Para responder nos inspiramos, claro, na obra O Que o Dinheiro Não Compra, do festejado professor Michael J. Sandel, de Harvard. A partir da reflexão sobre os limites morais da delação pretendemos demonstrar, nas próximas colunas, que a instrumentalização da Justiça Negocial no Brasil, comercializando paradigmas diferenciados, deveria exigir, de todos nós, para além dos ufanismos de criminalização dos vips, um ponto de vista dos custos coletivos. No momento podemos dizer que a “dignidade da pessoa humana” deveria fazer barreira, mas em nome do coletivo (somos hegelianos agora?), altera-se o sentido dos Direitos Fundamentais. E onde iremos parar?

Terminamos com uma reflexão de Sandel, que retomaremos semana próxima: “Quando decidimos que determinados bens podem ser comprados e vendidos, estamos decidindo, pelo menos implicitamente, que podem ser tratados como mercadorias, como instrumentos de lucro e uso. Mas nem todos os bens podem ser avaliados dessa maneira. O exemplo mais óbvio são os seres humanos.”[5] E a liberdade dos seres humanos pode? Onde chegaremos? Boa semana.

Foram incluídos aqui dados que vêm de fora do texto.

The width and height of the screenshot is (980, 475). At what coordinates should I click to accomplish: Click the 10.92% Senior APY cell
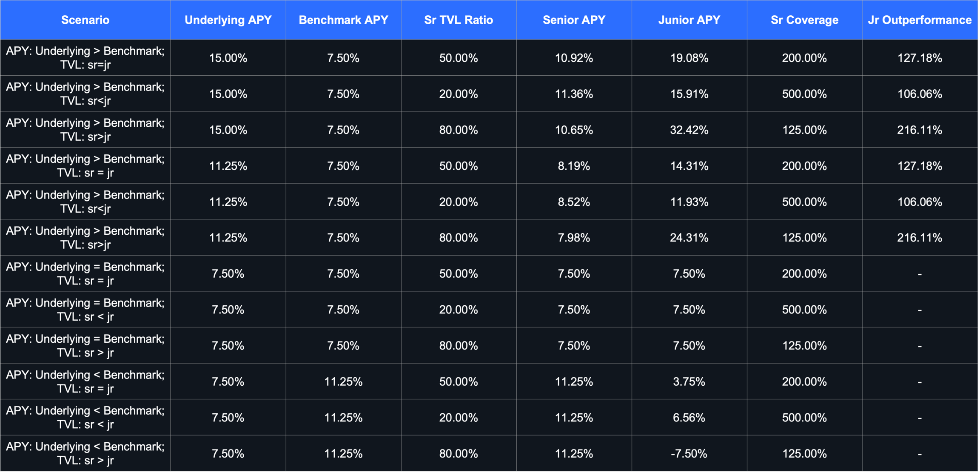click(x=574, y=58)
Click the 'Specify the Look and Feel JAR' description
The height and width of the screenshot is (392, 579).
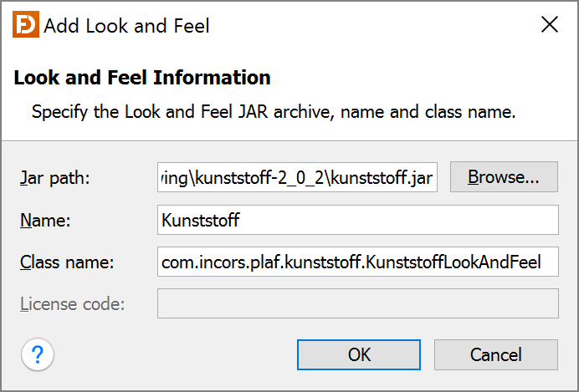273,111
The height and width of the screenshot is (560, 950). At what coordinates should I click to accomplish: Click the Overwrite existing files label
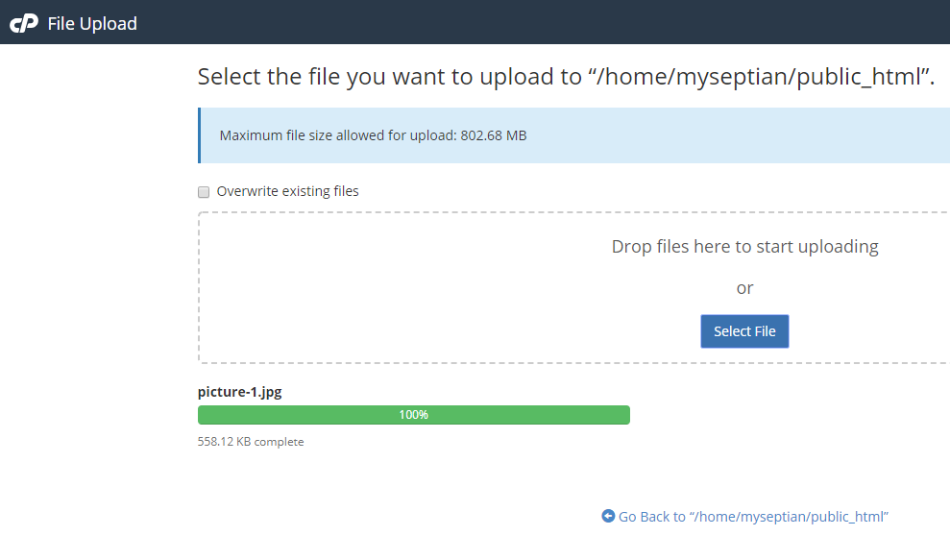click(288, 191)
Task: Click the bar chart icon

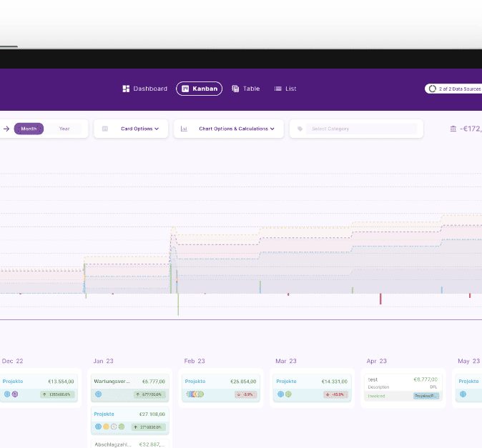Action: [184, 129]
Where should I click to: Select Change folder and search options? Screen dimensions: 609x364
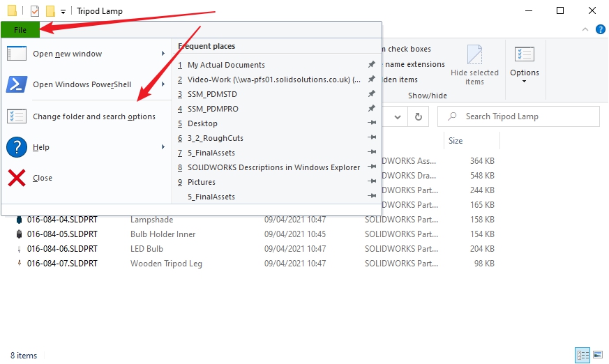pos(94,116)
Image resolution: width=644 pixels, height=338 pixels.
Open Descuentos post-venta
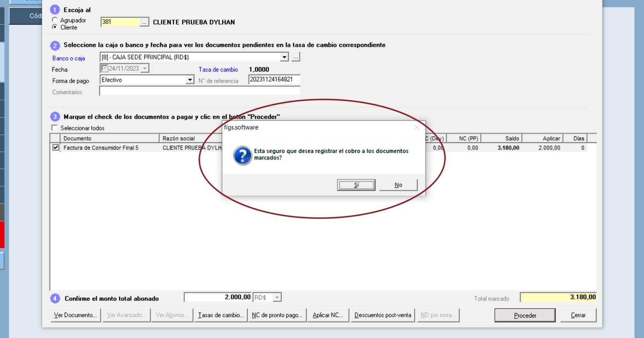[382, 315]
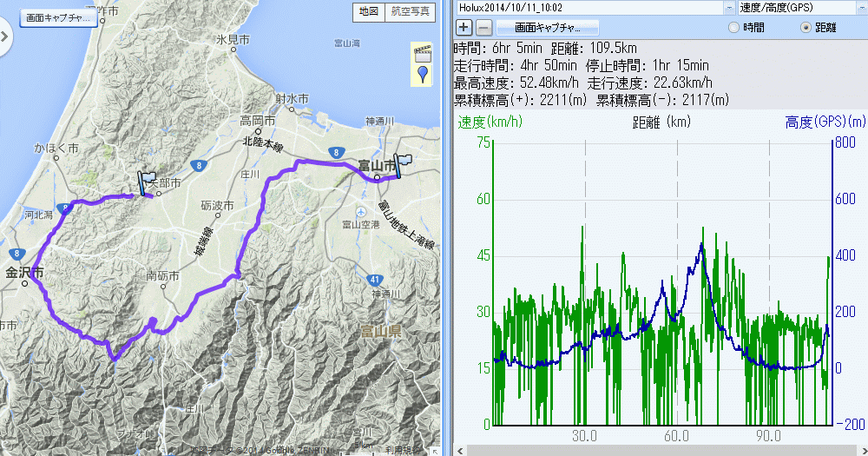
Task: Click the graph horizontal scrollbar track
Action: (x=660, y=450)

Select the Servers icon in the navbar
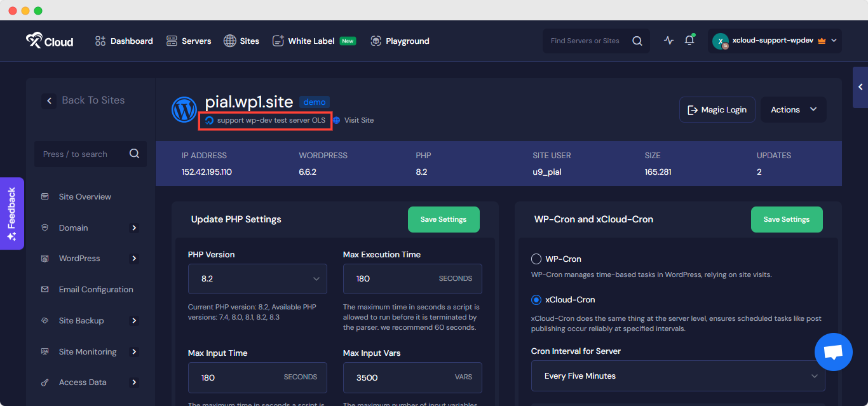click(x=171, y=41)
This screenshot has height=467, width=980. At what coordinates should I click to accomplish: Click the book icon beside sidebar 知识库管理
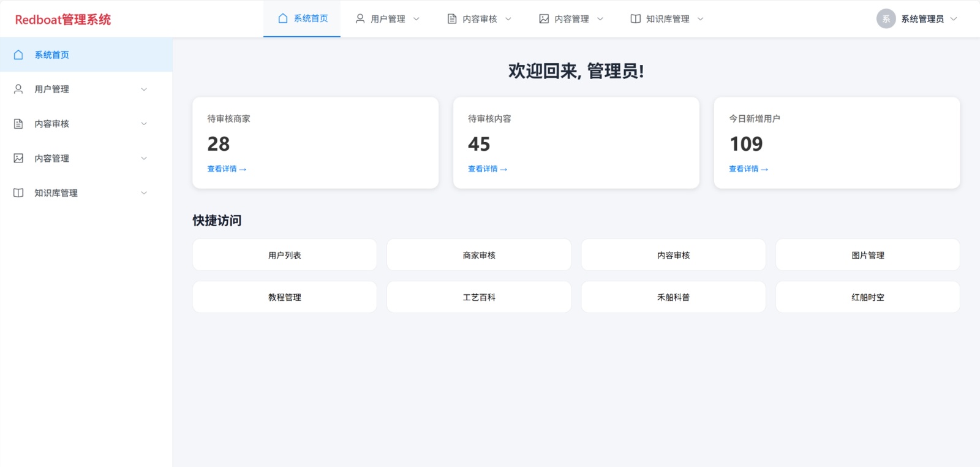coord(18,192)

[1] LOPES JR, Aury. Direito Processual Penal. Saraiva, 2015. CARVALHO, Saldo de. WUNDERLICH, Alexandre. Diálogos sobre a Justiça Dialogal. Rio de Janeiro: Lumen Juris, 2002; PRADO, Geraldo. Transação Penal. Coimbra: Almedina, 2015. [2] RAMOS, João Gualberto Garcez. Curso de processo penal norte-americano. São Paulo: RT, 2006, p. 110-111. [3] RIBEIRO, Gustavo Ferreira; GICO JR, Ivo T. O jurista que calculava. Curitiba: CRV, 2013 [4] MORAIS DA ROSA, Alexandre. A Teoria dos Jogos Aplicada ao Processo Penal. Lisboa/Florianópolis: Rei dos Livros/Empório do Direito, 2015. [5] SANDEL, Michael J. O que o dinheiro não compra. Trad. Clóvis Marques. Rio de Janeiro: Civilização Brasileira, 2012, p. 15.